- Born: 1953 (age 72–73)
- Education: University of Minnesota, Michigan State University
- Occupations: Veterinary physician, Professor of Veterinary of Atomic Pathology

= James E. Collins =

American veterinary physician and academic

James E. Collins (born 1953, in Saint Paul, Minnesota) is an American veterinary physician and academic. He is the professor of medicine at the University of Minnesota and its Director of the veterinary diagnostic laboratory.

Collins has written several research papers and articles in the field of veterinarian medicine.

== Biography==
Collins’ interest for veterinarian medicine was influenced by his brother who is also a veterinarian and a veterinary microbiologist at the University of Wisconsin. He went to the University of Minnesota to study veterinary science, later earning a Doctorate of veterinary medicine. In 1978, after completing his degree and a one-year practise, Collins began pursuing a master's degree in veterinary pathology at Michigan State University. In 1980, he started his Ph.D. in Veterinary Pathology and Pathobiology. During his Ph.D., he was hired by Martin Berglund at South Dakota State University to help with swine diagnostic pathology.

==Career==
In 1986, Collins completed his Ph.D. and followed up as an associate professor in the Department of Veterinary Diagnostic Medicine, University of Minnesota with Berglund. During his research, Collins discovered a particular type of injury in pigs. This discovery led him to experimentally reproduce the disease in collaboration with fellow researchers and then create related vaccines and diagnostic tests known as “Porcine reproductive and respiratory syndrome” or PRRS. Collins was then recognized for this particular discovery.

In 1998, Collins became the director of the University of Minnesota's Veterinary Diagnostic Laboratory. During his tenure, he contributed to the creation and upgrade of the molecular diagnostic lab. He has been an important part of Zepto Life Technology as he has assisted the company's staff with diagnostic methodology selection and development.

In September 2015, Collins resigned from his position of director of the University of Minnesota's Veterinary Diagnostic Lab.

===Patents===
Collins is the author of numerous patents filed with the United States Patent and Trademark Office during his career. Here is below a list of his patents granted in USA, the European Union, Canada and Danemark.

- “Kit for detecting swine infertility and respiratory syndrome (SIRS) virus”. September 2003. US Patent 10/281,884.
- “Methods for detecting swine infertility and respiratory syndrome virus”. October 2013. US Patent 6,498,008 B2
- “Porcine reproductive and respiratory syndrome virus and method for detection”.
- “SIRS vaccine and diagnosis method”. Canadian Patent 2,116,384.
- “Immunogenic composition containing inactivated swine infertility and respiratory syndrome virus”, June 2001. US Patent 6,241,990.
- “Method for Diagnosis of Mystery Swine Disease”. November 1997. US Patent 5,683,865.

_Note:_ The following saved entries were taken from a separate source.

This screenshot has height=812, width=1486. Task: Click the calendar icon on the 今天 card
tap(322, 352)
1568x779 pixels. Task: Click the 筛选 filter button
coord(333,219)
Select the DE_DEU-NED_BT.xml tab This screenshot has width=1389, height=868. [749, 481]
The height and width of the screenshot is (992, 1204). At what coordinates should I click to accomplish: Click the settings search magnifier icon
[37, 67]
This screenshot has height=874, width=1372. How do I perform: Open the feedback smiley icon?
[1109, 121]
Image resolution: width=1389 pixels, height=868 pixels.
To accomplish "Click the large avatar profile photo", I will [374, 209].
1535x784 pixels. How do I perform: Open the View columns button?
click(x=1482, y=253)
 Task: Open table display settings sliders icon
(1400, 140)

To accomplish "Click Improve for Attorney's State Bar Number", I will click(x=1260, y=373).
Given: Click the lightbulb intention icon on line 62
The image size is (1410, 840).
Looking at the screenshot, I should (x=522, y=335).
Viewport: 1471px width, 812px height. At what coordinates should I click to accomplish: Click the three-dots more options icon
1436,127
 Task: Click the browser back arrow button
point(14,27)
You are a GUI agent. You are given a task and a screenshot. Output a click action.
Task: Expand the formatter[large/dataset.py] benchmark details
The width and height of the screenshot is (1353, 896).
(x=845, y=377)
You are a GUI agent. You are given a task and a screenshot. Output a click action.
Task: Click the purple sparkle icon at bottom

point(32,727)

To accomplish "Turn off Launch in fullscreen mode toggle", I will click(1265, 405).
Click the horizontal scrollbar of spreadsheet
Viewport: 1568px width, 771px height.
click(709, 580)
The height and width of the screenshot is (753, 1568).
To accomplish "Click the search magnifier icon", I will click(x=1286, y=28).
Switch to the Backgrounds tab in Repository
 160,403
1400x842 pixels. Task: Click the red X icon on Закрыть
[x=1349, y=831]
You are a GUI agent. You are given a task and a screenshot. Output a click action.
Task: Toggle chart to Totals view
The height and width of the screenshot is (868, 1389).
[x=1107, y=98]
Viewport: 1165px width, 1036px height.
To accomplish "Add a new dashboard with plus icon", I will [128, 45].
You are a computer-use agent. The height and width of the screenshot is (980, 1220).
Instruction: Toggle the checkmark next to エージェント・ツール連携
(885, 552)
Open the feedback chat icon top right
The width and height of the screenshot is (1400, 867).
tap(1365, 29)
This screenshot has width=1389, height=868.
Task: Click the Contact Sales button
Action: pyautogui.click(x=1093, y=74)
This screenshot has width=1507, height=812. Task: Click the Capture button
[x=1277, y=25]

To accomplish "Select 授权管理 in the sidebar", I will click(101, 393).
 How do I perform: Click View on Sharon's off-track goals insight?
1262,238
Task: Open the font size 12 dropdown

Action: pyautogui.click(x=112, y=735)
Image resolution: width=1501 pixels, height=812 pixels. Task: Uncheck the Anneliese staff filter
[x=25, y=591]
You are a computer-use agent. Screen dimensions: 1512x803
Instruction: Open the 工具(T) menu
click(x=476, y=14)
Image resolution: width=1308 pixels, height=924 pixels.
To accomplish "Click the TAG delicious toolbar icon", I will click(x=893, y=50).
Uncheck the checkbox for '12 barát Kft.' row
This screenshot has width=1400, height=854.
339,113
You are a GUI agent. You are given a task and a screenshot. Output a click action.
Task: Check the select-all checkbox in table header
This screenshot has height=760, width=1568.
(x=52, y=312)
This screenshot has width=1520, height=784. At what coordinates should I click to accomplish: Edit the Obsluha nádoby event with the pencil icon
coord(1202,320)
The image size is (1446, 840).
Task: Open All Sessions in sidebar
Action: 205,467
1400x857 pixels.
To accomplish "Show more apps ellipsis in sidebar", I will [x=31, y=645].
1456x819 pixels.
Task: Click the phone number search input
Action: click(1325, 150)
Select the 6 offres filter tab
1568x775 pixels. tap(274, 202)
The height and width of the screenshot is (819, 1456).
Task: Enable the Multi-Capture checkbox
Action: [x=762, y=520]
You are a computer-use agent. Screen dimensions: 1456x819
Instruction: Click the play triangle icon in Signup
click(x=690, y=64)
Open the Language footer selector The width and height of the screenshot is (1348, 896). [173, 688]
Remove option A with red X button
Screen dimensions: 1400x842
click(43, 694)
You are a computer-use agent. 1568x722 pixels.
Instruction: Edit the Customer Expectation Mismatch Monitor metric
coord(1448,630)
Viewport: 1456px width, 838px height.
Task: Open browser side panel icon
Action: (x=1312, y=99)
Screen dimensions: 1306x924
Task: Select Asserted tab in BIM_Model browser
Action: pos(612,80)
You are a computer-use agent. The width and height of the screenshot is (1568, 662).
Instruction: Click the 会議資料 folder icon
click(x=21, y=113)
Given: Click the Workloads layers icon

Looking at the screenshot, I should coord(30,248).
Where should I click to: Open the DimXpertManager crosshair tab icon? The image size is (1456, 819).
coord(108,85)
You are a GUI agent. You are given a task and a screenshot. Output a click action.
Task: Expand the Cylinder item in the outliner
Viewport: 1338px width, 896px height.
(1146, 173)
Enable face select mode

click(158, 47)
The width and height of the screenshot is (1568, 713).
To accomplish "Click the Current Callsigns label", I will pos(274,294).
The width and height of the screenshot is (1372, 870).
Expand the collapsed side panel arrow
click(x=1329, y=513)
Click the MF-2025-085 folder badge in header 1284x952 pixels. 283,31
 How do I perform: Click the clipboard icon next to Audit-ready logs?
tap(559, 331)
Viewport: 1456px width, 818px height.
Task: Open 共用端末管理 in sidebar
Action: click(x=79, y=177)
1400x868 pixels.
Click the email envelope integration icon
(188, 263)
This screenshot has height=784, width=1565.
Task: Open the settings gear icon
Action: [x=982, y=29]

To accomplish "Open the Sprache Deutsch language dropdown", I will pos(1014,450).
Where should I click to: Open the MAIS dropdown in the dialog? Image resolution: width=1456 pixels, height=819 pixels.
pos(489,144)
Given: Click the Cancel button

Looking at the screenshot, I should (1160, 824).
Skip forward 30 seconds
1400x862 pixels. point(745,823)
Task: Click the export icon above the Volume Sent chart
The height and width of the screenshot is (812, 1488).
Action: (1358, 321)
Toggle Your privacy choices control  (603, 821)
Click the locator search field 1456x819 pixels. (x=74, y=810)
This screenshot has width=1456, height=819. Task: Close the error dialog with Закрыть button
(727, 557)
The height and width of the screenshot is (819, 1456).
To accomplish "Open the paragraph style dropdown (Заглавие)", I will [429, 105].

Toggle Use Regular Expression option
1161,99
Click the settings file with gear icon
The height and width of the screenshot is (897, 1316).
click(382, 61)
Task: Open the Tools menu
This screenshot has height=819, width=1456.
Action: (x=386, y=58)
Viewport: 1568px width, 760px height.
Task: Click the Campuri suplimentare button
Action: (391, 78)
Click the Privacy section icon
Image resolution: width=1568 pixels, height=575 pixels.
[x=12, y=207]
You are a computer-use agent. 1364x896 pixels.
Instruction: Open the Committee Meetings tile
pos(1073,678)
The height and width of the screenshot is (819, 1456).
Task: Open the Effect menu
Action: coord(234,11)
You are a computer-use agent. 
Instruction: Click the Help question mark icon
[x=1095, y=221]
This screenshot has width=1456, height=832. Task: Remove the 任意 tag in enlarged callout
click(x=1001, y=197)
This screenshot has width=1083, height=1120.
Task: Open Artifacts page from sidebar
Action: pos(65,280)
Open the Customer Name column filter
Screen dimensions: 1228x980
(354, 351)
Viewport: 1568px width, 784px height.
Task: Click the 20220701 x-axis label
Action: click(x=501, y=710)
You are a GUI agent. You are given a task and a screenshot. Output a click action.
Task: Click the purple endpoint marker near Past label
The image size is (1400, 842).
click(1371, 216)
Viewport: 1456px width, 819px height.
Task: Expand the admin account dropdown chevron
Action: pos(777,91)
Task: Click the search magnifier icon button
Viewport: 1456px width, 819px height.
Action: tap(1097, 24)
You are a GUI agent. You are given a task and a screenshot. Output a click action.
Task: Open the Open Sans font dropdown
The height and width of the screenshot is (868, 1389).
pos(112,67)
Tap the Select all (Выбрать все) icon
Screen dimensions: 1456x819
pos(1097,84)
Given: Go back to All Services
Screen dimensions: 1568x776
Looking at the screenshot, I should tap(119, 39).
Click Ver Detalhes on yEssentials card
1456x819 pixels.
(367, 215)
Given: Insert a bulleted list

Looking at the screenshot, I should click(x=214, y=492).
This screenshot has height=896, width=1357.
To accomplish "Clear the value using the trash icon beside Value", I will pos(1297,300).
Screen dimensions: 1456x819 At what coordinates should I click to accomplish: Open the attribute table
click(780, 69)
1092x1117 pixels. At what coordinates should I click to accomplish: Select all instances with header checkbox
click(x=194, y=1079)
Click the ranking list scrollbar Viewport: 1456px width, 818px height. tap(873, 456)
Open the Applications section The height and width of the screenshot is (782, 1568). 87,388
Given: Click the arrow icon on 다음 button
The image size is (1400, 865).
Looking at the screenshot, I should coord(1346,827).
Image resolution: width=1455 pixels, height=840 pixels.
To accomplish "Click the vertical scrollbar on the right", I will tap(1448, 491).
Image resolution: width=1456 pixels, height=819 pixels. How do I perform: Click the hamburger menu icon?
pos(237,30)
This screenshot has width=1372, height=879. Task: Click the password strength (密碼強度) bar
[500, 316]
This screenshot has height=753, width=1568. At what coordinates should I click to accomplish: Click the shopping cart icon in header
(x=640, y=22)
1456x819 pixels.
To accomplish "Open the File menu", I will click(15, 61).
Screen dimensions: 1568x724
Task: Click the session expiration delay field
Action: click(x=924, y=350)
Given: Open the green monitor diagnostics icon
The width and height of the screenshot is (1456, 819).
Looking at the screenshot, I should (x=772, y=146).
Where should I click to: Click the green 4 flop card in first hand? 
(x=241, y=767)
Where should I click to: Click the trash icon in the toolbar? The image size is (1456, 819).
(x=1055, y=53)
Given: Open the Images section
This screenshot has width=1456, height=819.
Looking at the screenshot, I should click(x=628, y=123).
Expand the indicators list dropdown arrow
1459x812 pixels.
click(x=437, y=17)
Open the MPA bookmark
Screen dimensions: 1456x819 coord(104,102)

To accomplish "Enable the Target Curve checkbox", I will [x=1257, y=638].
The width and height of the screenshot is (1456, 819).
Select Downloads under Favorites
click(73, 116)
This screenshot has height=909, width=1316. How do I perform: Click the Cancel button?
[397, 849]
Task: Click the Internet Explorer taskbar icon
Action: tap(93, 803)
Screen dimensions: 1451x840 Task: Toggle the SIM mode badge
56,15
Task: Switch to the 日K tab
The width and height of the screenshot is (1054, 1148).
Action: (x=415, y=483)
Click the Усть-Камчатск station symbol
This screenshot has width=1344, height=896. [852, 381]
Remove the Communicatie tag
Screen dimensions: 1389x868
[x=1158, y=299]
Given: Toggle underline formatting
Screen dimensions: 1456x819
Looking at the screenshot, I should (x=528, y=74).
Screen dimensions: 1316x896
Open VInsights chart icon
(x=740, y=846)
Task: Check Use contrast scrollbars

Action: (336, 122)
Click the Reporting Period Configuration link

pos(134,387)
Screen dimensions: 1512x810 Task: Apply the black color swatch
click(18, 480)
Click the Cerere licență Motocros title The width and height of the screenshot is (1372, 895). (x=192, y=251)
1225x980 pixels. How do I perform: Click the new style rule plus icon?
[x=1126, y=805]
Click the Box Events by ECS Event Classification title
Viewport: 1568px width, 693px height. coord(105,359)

== Partial bibliography ==
- Porcine Reproductive and Respiratory Syndrome: A Review. Recent Advances in Swine Health and Production, Vol. 2. (1992)
- Porcine Respiratory and Reproductive Syndrome. In Disease of Swine (7th edition). (1992)
- Spatial dispersal of porcine reproductive and respiratory syndrome virus-contaminated flies after contact with experimentally infected pigs. (2004)
- Evaluation of five antibody detection tests for diagnosis of bovine paratuberculosis. (2005)
- Evaluation of the effects of animal age, concurrent bacterial infection, and pathogenicity of porcine reproductive and respiratory syndrome virus on virus concentration in pigs. (2006)
- Evaluation of a rapid fecal PCR test for detection of Mycobacterium avium subsp. paratuberculosis in dairy cattle. (2006)
- The impact of animal age, bacterial coinfection, and isolate pathogenicity on the shedding of porcine reproductive and respiratory syndrome virus in aerosols from experimentally infected pigs. (2006)
- Serological evaluation of precolostral serum samples to detect Bovine viral diarrhea virus infections in large commercial dairy herds. (2008)
- Detection, characterization, and control of bovine viral diarrhea virus infection in a large commercial dairy herd. (2009)

==Awards ==
- Recognition for pioneering research on porcine reproductive and respiratory syndrome.
- Transmissible Diseases of Swine Committee, United States Animal Health Association - 1992
- Mark of Excellence Award, College of Veterinary Medicine, University of Minnesota - 1993
- Veterinarian of the Year, Minnesota Veterinary Medical Association - 2005.
- Howard Dunne Memorial Award for Outstanding Service to the Swine Industry - 2006.